The program, under development by FHSU, is expected to enhance and improve the technical and analytical skill sets of future farm managers, technicians and crop advisors. The grant is part of a $4 million award to Non-Land Grant Colleges and Universities, according to a press release.
As chairman of the Senate Appropriations Subcommittee on Agriculture, U.S. Sen. Jerry Moran, R-Manhattan, supported a $1 million increase in federal funding for the USDA Capacity Building Grants for Non-Land Grant Colleges of Agriculture Program, which is furnishing the $701,072 grant to FHSU. This is the second largest grant given out by the program this year and one of the larger federal grants received by FHSU. We are very grateful to Sen. Jerry Moran for his vote of confidence in stewarding the process that ultimately resulted in awarding this grant to Fort Hays State University, said FHSU President Mirta M. Martin.
The new curricula will teach the gathering of data by UAS and the incorporation of the data into agriculture. The primary beneficiaries of this grant at FHSU will be students pursuing post-secondary agricultural degrees, as well as those seeking degrees in natural resource management.

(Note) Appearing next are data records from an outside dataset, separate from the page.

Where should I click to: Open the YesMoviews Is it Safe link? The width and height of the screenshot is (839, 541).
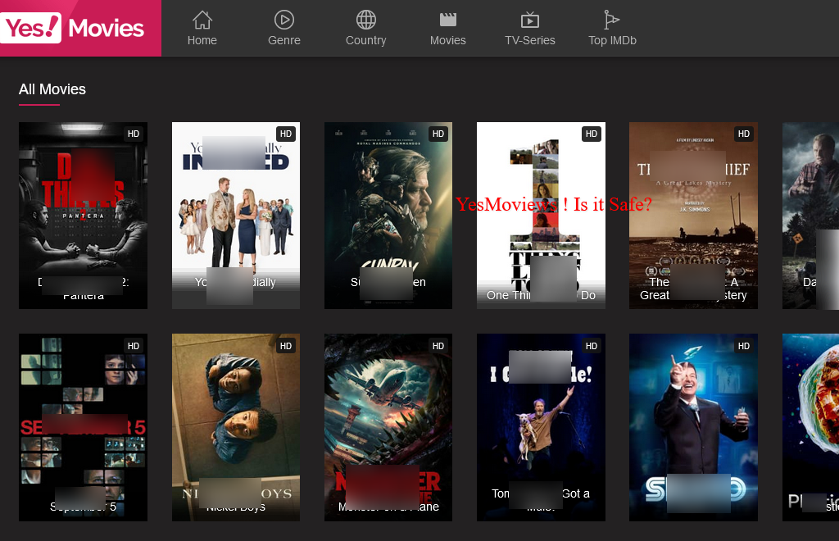click(x=555, y=204)
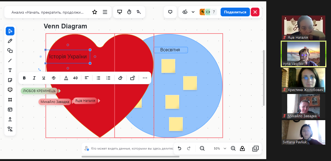331x161 pixels.
Task: Start presentation mode icon
Action: click(x=119, y=12)
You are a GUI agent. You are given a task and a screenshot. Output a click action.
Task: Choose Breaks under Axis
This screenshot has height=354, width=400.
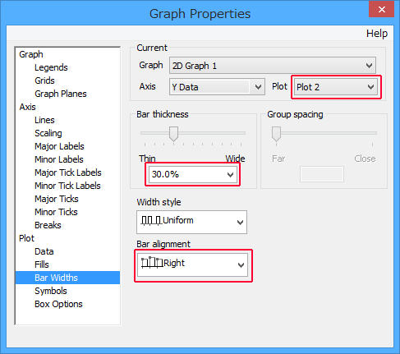[x=48, y=225]
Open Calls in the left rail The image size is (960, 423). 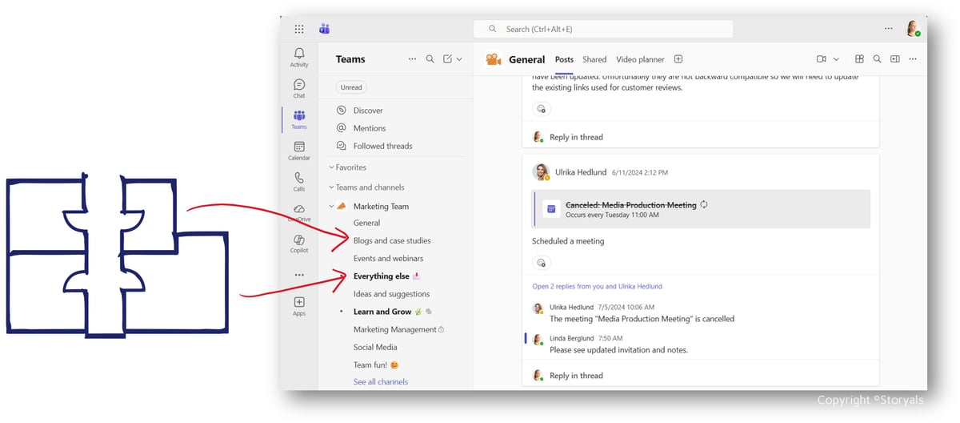299,182
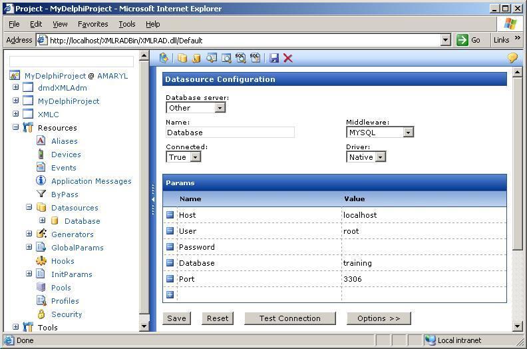Open the Middleware MYSQL dropdown
This screenshot has width=527, height=349.
tap(408, 133)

Farmers and ranchers on the Great Plains and Flint Hills will also benefit through open houses, field days and workshops held at regional farms and natural areas that will demonstrate and provide experience with new aerial technology in support of the agricultural economy.
Demand is high and the job outlook is very strong for individuals skilled in the understanding and use of precision agricultural technologies, the university reported. In Kansas alone, the economic impact of UAS technologies is estimated at $2.9 billion over the next decade.
The grant will help make certain that a skilled workforce is available to meet this potential.